The celebrity chef set up stall outside the European Parliament to promote his campaign against a Common Fisheries Policy which effectively encourages fishermen to dump dead fish back in the sea.
Hugh's Fish Fight, launched in the UK last January, has already won praise from the European Commission, which has acknowledged that current catch restrictions have inadvertently created a massive problem of fish "discards".
Today, EU Fisheries Commissioner Maria Damanaki joined Fearnley-Whittingstall to back a campaign publicly endorsed at home by personalities including Sir Richard Branson, Stephen Fry and Ricky Gervais, and now expanding from the campaign's main UK website, to take on more websites in 11 other languages.

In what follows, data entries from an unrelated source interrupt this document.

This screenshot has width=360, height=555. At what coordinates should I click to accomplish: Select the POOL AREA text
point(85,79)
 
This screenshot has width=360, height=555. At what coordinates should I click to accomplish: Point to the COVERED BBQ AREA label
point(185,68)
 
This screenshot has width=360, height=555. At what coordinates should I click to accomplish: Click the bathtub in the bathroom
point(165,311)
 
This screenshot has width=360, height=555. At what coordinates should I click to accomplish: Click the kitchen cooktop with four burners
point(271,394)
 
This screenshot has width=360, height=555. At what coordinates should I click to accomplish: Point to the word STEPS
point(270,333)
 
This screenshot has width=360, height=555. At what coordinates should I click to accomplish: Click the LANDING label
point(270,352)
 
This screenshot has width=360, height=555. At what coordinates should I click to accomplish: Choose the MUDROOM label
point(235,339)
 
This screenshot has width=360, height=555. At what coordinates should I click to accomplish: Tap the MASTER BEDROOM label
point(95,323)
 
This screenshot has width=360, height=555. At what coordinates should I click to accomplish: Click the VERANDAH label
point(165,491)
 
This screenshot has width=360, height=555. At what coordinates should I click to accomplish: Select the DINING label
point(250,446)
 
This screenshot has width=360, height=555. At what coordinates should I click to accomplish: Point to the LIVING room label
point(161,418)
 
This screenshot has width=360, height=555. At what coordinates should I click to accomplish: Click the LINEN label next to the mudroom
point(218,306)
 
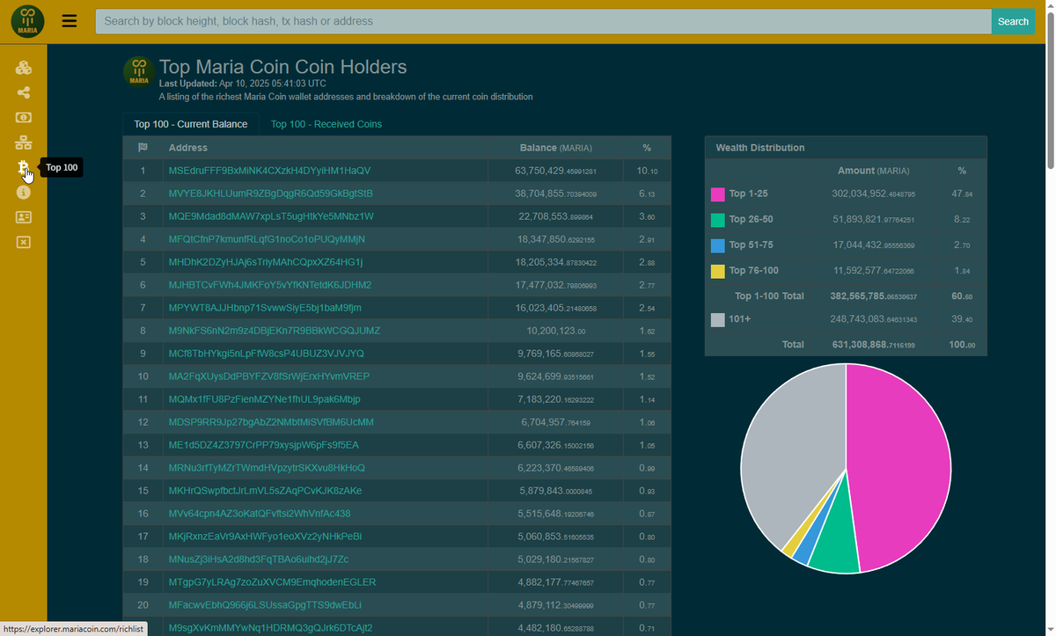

The food campaigner said: "I am delighted with the huge public support that the Fish Fight campaign has generated in the UK, but we need the rest of Europe with us if we're to change EU policy.
"With the launch of the Fish Fight campaign in more languages, I know we can generate the widespread support we need to ensure that the shameful practice of discarding perfectly good fish is ended."
Ms Damanaki said: "I consider discarding of fish unethical, a waste of natural resources, and a waste of fishermen's effort.
"Only broad societal awareness and public support can bring about real change in fisheries policy. We need effective campaigns like Hugh's Fish Fight to wake up people to support change."
Pressure has been mounting for years for changes to current EU rules which are blamed for encouraging dumping on a massive scale.
The Common Fisheries Policy rules impose catch quota limits on fishing fleets, which are not allowed to land their by-catch - any non-quota fish species they have netted accidentally.
The so-called "discard" is thrown back, dead, into the sea.
The Commission has already signalled it wants to end the waste by proposing a ban under CFP reforms due out later this year.
But some fishing sectors say a total ban is too much, too soon.
The Fish Fight campaign launched in Europe already has 675,000 registered supporters, backing an end to a "discard" practice which sees more than one million tonnes of dead fish thrown back into European waters every year.
Last month, Ms Damanaki rejected claims that the Commission was engaged in "a knee-jerk reaction to a media hype in the UK" in backing an end to discards.
She insisted: "The great majority of our fishermen, especially the coastal fishermen, are complaining that there is no fish in the sea.
"We are also faced with strong public opinion - consumers who are very well-informed and want to know that they are not supporting wasteful practices when they buy fish."